Reynald Verdière, l'une des victimes, était presque surpris de l'issue du délibéré : "Je m'attendais plutôt à ce qui a été requis. Parce que c'est un gendarme, je ne m'attendais pas du tout à ce qu'il prenne du sursis. La justice est passée, maintenant on tourne la page."

L'ancien gendarme réfléchit à faire appel

Me Chloé Chalot, avocate d'une autre victime, affichait également sa satisfaction à la sortie du tribunal : "La culpabilité du conducteur a été retenue et c'était le plus important pour mon client qui voulait enfin être reconnu comme victime et qu'on ne considère pas qu'il était normal d'être percuté avec autant de violence ce jour là."
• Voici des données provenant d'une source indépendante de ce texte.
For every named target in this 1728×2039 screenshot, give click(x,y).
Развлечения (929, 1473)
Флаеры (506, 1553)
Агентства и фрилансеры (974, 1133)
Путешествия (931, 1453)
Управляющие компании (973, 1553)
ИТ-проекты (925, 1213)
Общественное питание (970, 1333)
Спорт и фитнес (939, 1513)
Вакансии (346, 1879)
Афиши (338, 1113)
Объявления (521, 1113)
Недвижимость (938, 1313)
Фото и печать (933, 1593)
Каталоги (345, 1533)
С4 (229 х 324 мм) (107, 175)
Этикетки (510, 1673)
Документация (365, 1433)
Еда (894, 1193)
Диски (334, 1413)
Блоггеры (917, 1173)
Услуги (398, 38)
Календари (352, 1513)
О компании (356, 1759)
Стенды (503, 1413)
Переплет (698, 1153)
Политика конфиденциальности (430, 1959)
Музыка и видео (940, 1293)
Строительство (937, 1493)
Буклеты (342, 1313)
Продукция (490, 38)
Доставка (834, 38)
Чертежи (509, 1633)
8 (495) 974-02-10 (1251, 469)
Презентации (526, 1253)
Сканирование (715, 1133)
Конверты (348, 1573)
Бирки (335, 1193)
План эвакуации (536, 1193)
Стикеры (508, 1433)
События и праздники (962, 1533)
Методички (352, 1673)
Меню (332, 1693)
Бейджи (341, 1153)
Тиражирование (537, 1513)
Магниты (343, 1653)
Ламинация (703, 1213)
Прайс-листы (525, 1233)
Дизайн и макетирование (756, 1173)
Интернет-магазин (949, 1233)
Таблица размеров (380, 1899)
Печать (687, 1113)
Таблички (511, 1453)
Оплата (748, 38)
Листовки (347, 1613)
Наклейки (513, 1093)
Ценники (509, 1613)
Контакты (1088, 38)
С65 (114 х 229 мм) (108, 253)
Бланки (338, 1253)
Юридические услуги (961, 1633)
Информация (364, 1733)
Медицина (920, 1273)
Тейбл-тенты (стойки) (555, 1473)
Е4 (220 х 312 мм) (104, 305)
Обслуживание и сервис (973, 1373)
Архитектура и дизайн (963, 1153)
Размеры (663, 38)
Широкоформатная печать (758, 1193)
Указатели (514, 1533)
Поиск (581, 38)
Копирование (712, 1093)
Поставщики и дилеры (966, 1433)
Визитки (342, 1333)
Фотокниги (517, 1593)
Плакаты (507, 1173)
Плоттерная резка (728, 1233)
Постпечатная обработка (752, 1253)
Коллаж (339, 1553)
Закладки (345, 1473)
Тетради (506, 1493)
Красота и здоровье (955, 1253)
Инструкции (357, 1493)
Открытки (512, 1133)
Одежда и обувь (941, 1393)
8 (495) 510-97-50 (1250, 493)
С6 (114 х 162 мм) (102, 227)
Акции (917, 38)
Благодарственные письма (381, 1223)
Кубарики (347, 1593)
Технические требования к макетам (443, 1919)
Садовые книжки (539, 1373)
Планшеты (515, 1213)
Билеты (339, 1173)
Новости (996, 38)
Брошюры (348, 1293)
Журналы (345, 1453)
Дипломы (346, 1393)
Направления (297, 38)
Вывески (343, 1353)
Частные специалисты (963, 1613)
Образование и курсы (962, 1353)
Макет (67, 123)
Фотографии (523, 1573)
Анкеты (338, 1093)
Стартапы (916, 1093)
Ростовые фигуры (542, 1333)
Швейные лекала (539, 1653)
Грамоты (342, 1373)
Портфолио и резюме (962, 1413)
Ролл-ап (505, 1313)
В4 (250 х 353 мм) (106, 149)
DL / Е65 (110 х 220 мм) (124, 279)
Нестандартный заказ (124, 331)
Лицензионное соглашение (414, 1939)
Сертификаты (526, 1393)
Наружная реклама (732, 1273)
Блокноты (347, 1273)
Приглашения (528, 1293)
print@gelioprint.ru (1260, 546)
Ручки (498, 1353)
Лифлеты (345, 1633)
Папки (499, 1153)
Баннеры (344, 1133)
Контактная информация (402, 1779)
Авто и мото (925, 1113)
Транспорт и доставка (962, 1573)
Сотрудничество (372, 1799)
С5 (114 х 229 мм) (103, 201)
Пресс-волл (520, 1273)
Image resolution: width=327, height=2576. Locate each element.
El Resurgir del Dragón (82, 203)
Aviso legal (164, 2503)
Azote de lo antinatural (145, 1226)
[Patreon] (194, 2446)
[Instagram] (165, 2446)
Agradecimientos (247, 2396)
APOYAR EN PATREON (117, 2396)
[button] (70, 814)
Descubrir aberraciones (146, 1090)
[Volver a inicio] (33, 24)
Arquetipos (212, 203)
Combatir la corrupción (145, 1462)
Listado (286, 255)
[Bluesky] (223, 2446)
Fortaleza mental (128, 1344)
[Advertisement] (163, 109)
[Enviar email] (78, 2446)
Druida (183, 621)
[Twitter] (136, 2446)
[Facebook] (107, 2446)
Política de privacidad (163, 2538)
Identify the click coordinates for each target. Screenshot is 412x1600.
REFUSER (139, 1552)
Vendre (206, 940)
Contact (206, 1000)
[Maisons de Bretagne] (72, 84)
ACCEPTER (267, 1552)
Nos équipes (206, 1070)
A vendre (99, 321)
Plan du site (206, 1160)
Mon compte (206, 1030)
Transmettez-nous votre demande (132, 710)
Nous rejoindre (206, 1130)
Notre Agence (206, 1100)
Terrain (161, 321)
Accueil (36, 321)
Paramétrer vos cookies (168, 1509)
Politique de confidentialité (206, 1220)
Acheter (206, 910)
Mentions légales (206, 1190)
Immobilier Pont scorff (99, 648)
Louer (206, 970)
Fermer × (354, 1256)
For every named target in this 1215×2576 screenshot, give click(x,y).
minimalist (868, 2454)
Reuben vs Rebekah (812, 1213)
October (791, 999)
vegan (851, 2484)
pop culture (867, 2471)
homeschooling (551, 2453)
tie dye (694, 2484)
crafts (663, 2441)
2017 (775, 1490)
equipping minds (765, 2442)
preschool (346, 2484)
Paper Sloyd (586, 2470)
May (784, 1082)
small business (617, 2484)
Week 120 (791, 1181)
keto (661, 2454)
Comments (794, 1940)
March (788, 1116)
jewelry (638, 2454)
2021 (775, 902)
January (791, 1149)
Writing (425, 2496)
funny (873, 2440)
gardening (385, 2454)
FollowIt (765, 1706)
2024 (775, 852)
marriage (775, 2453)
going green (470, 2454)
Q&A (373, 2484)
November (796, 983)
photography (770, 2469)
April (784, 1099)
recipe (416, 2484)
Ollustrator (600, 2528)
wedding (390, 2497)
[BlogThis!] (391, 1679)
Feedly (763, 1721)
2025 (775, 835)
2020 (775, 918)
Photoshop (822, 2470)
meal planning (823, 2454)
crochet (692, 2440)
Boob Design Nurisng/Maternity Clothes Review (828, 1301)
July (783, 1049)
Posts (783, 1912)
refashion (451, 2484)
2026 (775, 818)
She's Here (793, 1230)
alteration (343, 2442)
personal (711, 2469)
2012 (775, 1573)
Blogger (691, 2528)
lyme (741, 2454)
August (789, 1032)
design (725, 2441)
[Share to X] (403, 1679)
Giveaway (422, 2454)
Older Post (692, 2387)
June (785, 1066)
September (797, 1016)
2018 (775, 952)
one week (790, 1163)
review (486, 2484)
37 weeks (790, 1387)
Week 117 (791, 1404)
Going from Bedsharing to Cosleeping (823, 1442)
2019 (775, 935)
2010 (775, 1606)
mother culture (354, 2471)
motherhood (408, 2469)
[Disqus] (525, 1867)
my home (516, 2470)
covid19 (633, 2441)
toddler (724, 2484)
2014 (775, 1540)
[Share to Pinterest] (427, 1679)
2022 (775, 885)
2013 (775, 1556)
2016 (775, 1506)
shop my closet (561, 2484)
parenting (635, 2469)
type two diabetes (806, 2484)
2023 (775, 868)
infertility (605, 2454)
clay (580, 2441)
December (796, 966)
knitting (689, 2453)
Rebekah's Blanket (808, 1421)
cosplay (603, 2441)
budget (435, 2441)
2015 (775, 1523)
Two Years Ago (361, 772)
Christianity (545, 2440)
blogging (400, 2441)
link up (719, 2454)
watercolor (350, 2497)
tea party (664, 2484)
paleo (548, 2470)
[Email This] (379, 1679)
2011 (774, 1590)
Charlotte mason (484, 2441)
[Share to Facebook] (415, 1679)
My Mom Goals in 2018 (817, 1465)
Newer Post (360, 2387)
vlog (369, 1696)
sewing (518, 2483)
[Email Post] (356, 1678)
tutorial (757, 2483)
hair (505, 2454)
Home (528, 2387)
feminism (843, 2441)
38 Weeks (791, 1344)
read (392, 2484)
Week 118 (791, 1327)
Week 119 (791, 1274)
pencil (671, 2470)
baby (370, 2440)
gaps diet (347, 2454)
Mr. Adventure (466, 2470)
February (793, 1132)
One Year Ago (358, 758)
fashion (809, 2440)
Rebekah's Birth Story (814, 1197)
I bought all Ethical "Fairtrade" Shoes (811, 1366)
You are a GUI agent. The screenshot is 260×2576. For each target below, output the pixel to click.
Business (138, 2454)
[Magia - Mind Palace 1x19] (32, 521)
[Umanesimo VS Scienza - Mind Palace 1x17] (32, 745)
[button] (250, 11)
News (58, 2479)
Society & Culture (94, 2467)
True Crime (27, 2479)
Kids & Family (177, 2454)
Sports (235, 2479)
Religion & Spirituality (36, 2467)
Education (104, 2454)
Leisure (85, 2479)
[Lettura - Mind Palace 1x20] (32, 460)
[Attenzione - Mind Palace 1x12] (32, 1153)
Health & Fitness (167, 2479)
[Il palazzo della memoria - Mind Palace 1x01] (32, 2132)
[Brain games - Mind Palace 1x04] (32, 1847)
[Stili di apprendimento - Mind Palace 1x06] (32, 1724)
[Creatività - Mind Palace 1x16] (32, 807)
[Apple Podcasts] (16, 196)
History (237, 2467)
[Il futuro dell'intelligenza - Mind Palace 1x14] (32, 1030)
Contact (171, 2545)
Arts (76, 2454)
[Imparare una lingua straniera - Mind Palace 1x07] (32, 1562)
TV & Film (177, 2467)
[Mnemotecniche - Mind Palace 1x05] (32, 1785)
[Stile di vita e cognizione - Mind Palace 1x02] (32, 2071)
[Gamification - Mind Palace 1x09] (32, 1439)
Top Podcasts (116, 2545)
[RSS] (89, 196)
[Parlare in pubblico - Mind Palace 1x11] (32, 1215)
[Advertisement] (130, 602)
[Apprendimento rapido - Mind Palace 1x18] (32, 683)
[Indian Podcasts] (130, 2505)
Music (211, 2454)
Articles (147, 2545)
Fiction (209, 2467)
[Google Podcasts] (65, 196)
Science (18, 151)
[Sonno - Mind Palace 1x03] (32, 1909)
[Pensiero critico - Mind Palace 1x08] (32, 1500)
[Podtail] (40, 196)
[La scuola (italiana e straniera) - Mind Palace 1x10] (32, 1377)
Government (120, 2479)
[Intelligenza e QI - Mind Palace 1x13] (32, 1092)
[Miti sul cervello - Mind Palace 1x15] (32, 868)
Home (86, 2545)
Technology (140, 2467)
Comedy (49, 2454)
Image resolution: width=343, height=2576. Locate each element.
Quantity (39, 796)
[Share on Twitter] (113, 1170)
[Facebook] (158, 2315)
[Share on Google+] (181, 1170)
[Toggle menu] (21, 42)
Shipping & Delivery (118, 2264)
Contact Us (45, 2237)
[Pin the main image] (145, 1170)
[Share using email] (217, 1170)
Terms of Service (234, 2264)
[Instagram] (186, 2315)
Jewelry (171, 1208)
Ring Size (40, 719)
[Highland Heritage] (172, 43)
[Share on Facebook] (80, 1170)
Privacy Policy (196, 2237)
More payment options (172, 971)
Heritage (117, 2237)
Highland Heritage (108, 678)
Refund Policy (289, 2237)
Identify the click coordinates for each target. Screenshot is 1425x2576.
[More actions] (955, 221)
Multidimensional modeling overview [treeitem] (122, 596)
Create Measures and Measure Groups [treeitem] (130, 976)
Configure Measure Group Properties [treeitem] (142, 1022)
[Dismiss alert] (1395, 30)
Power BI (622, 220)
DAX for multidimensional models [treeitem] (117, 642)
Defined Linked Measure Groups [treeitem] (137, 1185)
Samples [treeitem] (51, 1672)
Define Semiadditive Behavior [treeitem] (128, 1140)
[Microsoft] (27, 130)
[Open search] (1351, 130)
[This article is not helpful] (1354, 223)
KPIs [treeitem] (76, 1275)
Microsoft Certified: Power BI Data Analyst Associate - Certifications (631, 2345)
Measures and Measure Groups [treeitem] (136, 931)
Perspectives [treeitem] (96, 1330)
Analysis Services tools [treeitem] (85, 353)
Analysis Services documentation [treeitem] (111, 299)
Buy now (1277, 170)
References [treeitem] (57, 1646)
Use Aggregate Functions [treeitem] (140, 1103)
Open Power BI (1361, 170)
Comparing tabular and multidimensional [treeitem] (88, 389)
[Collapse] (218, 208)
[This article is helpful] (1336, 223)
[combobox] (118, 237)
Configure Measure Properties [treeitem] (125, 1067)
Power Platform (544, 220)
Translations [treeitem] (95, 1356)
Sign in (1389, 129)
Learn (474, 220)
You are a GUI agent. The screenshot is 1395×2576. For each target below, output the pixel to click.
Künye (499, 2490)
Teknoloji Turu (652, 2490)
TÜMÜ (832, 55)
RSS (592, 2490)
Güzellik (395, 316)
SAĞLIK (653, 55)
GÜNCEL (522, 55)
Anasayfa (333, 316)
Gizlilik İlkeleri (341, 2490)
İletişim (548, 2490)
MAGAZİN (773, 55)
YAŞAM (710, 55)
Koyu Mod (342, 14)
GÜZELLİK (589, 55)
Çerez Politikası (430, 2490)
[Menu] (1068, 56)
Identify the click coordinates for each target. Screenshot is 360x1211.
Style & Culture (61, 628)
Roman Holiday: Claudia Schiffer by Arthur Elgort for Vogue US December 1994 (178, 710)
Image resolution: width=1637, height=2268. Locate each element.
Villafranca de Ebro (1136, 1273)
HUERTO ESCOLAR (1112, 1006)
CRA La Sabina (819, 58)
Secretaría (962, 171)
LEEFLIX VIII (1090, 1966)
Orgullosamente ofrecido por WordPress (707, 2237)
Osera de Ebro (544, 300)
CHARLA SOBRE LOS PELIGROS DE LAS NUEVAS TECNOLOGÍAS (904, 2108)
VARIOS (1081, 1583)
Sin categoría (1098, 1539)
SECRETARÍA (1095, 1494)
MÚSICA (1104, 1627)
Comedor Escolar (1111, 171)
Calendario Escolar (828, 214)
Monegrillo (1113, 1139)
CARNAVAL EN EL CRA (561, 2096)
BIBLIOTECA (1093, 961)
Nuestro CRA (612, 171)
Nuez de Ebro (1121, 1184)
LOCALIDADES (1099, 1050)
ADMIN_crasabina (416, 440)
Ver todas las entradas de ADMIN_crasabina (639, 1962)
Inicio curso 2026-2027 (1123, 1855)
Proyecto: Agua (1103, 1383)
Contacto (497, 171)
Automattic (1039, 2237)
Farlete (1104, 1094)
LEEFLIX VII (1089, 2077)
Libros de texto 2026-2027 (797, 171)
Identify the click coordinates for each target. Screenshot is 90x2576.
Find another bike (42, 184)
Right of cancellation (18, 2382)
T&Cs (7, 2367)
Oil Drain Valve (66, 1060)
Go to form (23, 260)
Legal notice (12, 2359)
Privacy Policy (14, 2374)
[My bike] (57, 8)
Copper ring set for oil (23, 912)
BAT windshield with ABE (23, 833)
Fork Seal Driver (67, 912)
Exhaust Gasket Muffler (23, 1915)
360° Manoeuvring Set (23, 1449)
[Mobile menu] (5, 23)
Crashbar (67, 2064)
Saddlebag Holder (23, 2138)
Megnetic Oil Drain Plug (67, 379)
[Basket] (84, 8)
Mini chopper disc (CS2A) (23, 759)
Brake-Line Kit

L'avocate s'est aussi réjouie que l'état de nécessité n'ait pas été retenu par le tribunal : "La défense avait plaidé que l'accident était indispensable pour protéger l'enfant. Mais le dossier a prouvé que c'était irresponsable à ce moment là d'accélérer."

Le prévenu, qui n'est plus gendarme aujourd'hui, doit aussi verser aux victimes plus de 6.000 euros de provision sur dommages et intérêts, en attendant l'audience civile en juin prochain.  Selon son avocat, Me Laurent-Franck Lienard, il réfléchit à l'opportunité de faire appel.